As the Groundhogs almost said, Thank Christ for the cloud. Everything’s backed up – including all my passwords (gods bless you, evernote) so I was able to reset all my passwords right away over my phone so nobody could buy a house or a car off the play store without my knowledge.

It’s looking like I’ve seen the last of my objects. Bad, but putting a positive spin on it, when I replace the tablet (and the thirty-two gigabyte memory card) I’ll be getting a bigger faster better one (which’ll no doubt take a sixty-four gig card).

It’s Like the glad game from ‘Pollyanna’. No matter what happens, it *could* always be a little worse, so why not focus on the positives?

The worst thing about all this is that I didn’t get any writing done yesterday. Out the house at 09:30, not back home until 22:30, too fucked to do anything more than an episode of ‘Nurse Jackie’ and bed. And by ‘bed’, I mean ‘unconcsiousness’ not ‘juicy scene from ‘Juliette’ by de Sade’.)

I caught up with the writing this morning. In fact, I’m only one hundred words behind where I ought to be today. And I’ve installed Kingsoft office on my phone, so I should be able to keep going tomorrow.

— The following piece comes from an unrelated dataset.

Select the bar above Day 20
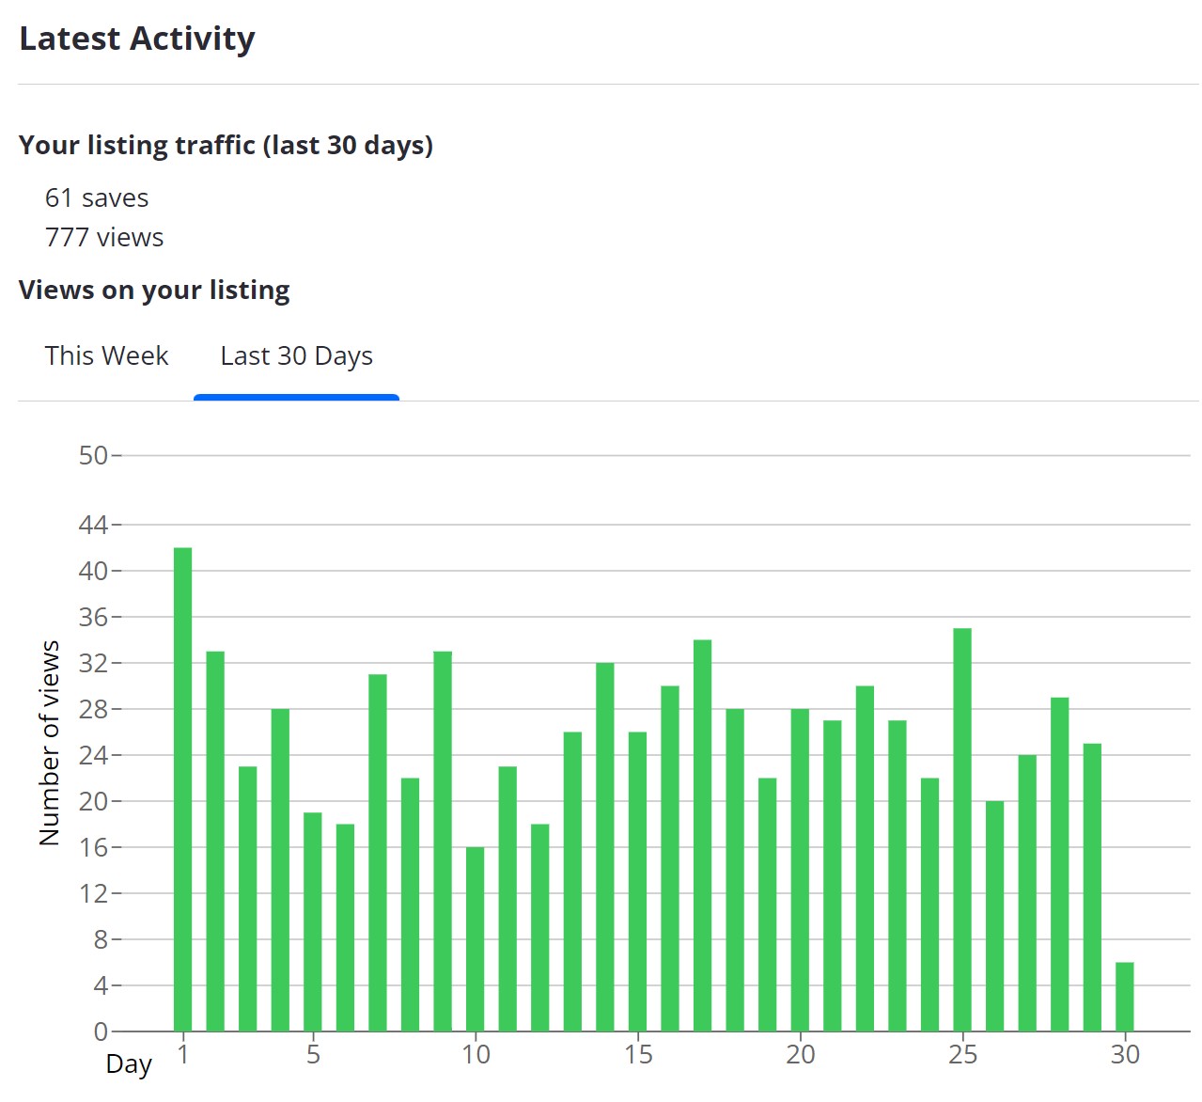1202x1102 pixels. pos(800,870)
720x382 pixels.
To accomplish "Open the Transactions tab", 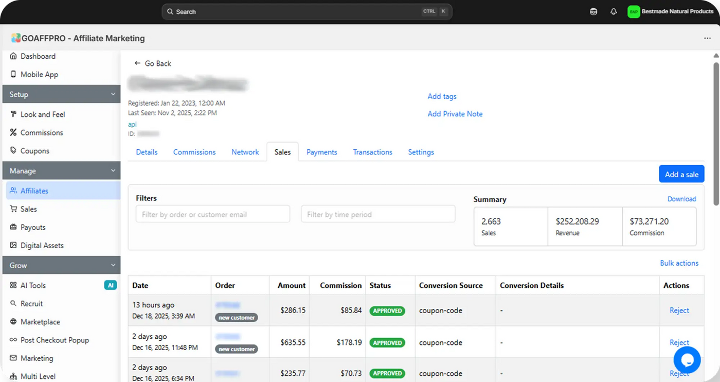I will [x=372, y=152].
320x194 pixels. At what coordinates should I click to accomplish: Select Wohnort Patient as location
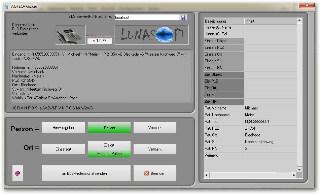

I have a few days off starting in a couple more days. Some of that time’s going to be devoted to rnr, but the rest will be spent slaving over a hot keyboard.

i travel – simple minds

It was a quarter to eight when I checked the weekly staffing rota and noticed that the next member of staff would be coming in at eight-thirty, not nine. I busied myself getting ready half an hour faster than I would ordinarily and lo and behold! My opposite number, a young woman I’d never clapped eyes on before, arrived at 08:20. I asked whether she needed a long handover or anything and when she said no, I explained that there was only one bus per hour from work-to-home and it was at half-past the hour. I was at the bus stop – with all the detritus from a sleepover in a foreign town – for half-past and on the bus by 08:35.
I whiled away the time, watching the countryside speed by, yittering on twitter and listening to the Nocturnal Emissions’ ‘Dyskinesia’ LP. I was at home for 09:05. It was only when I stuck my hand in my pocket for my keys, I thought, “Christ, these have put on a bit of weight.”
I’d not only come home with the work keys, but my own would have been hanging on the wee hook where these should’ve been.
I climbed the three flights to HQ, only to discover #3 offspring wasn’t in. so began the trudge – still carrying all my bags – all the way back to the coalface.
At the bus stop, I was surprised and delighted to learn that the next bus back to work wasn’t until 09:50 (sigh) there was a bus as far as Kirkcaldy in about five minutes. A text. My new colleague, asking shyly if I knew where all the keys for the house were as – silly her – she couldn’t find them. I was composing a suitably contrite reply when the phone rang. It was her.
I explained the situation – while welcoming her to the wonderful and terrifying world of my career-stupidity – and that I was on my way back, telling her I’d be there by half-ten at the latest. She seemed pleased with this, my bus came and I watched all the same countryside pour past in reverse order this time.
I got out at Kirkcaldy bus station and ten minutes later I was on another bus, texting my colleague and waiting for the driver to smoke up and start driving.
I was back at the coalface for 10:15, did the John Le Carre thing with the keys and stopped my colleague, who was apologising for ‘being so much trouble’. I explained that I was looking forward to the day when my senility reached the heights of incontinence, when it would become someone else’s problem. I headed back to the bus stop.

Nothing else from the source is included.